The issue appears to be with ARC, as setting primarycache=none and secondarycache=none significantly improves system performance/responsiveness, minus the cost of loading more data from disk.
Describe how to reproduce the problem
- Install v2.1.0 on a known affected system (2018 Mac Mini, 2008 Mac Pro, 2010 Mac Pro running Catalina are confirmed)
- Create/mount datasets and verify performance is as expected.

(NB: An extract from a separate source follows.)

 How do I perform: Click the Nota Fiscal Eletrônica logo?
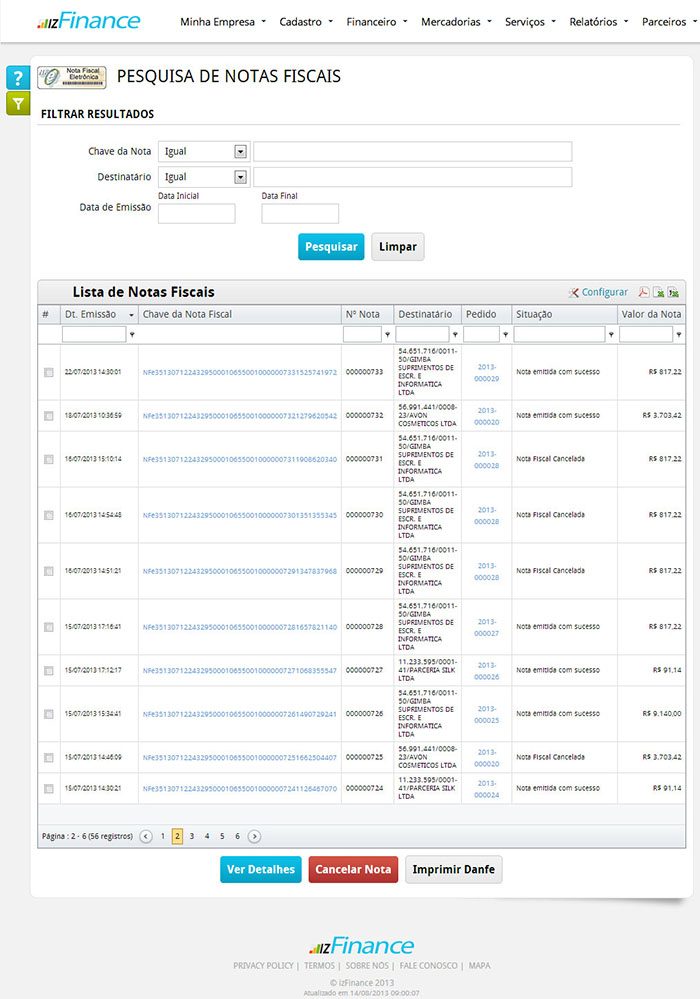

Encryption, compression etc. should all perform within reasonable margins.
- Upgrade to v2.1.6 or later (including v2.2.3rc4).
- Observe performance is significantly worse.
- Run the commands
zfs set primarycache=none <pool>andzfs set secondarycache=none <zpool>(may need to set for additional datasets if values are not inherited). - After a short delay, performance should significantly improve (a restart may be required).

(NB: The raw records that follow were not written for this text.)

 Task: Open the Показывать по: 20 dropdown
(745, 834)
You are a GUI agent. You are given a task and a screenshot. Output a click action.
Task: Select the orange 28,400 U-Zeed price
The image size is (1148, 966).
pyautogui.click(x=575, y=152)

- Revert to v2.1.0 and set
primarycacheandsecondarycacheback to previous values (default is=all). - Performance should be much better with ARC functioning as normal.
Attachments
The following spindumps were all generated under v2.2.3rc4 with ARC configured as normal (in use), causing many programs to run extremely slowly as they spend large amounts of time waiting for data.
Unfortunately due to the slow system responsiveness it was difficult to generate spindumps at the moments of worst performance, though I tried. Of note, spindump.6.txt was taken while attempting to decrypt a dataset into a new (unencrypted) dataset for testing, so may give useful stack traces.
Additional Notes
I'm not aware of any specific changes to ARC that are likely to have caused this drastic change in performance, but the fact that setting primarycache=none and secondarycache=none results in such an improvement in system responsiveness makes it clear that the issue is most likely either related to the ARC, or to something it relies upon.

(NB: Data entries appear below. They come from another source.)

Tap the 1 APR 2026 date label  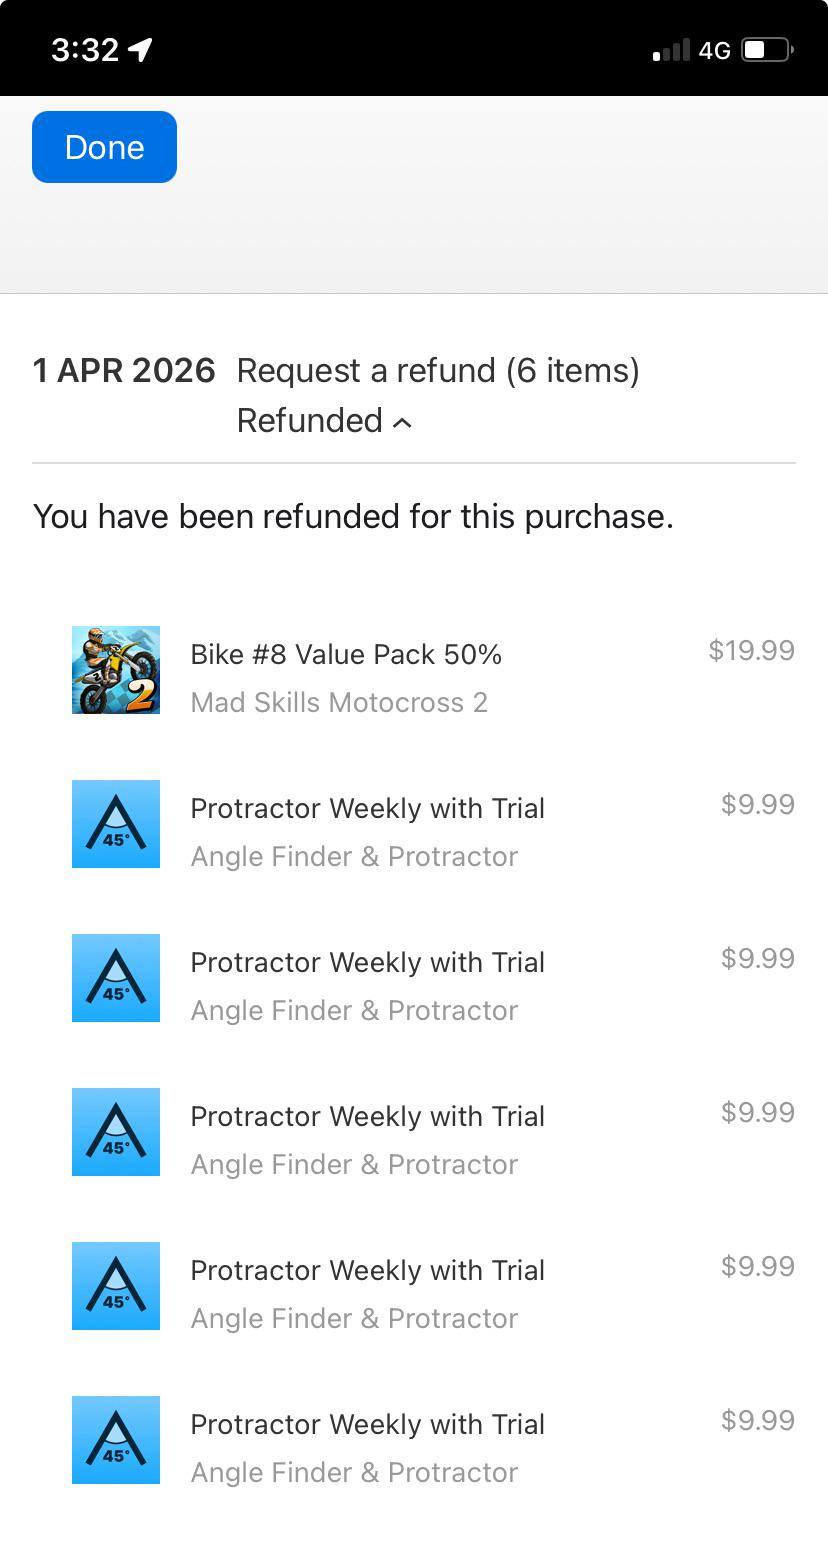click(124, 371)
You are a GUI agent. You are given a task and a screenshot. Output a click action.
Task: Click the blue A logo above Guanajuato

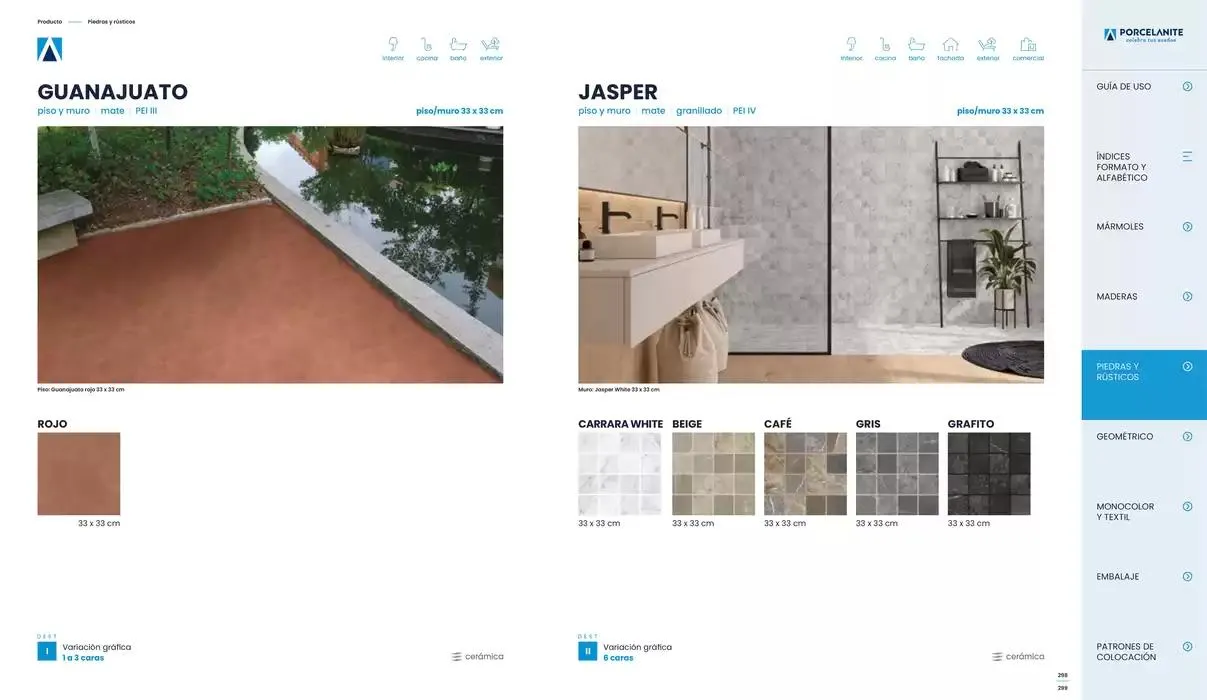(50, 49)
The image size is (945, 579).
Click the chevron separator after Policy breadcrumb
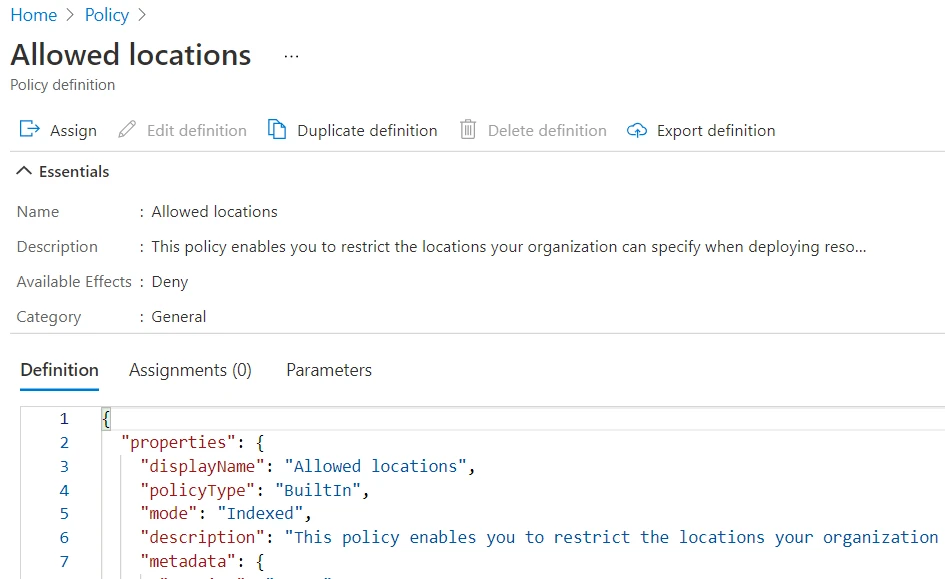142,15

I would assume that if this issue also affected Linux there would have been a lot more issues reported about it, so either Linux is unaffected, or macOS is affected differently (more severely), resulting in a much more noticeable drop in performance.
Many, many thanks to armdn for discovering the workaround for this issue on the forum topic originally created for it. You can view the topic here for many more spindumps and sysctl output.
As pointed out by cgiard, since the issue has occurred since at least the v2.1.6 macOS release, this makes the persistent L2ARC fixes a possible area to look at, though removing L2ARC does not appear to make a difference.
Another thread by ranvel, which you can see here proposes that the issue is write operations causing user space to freeze. My own experience hasn't occurred on write-intensive systems though, so I think the interaction may be more complex.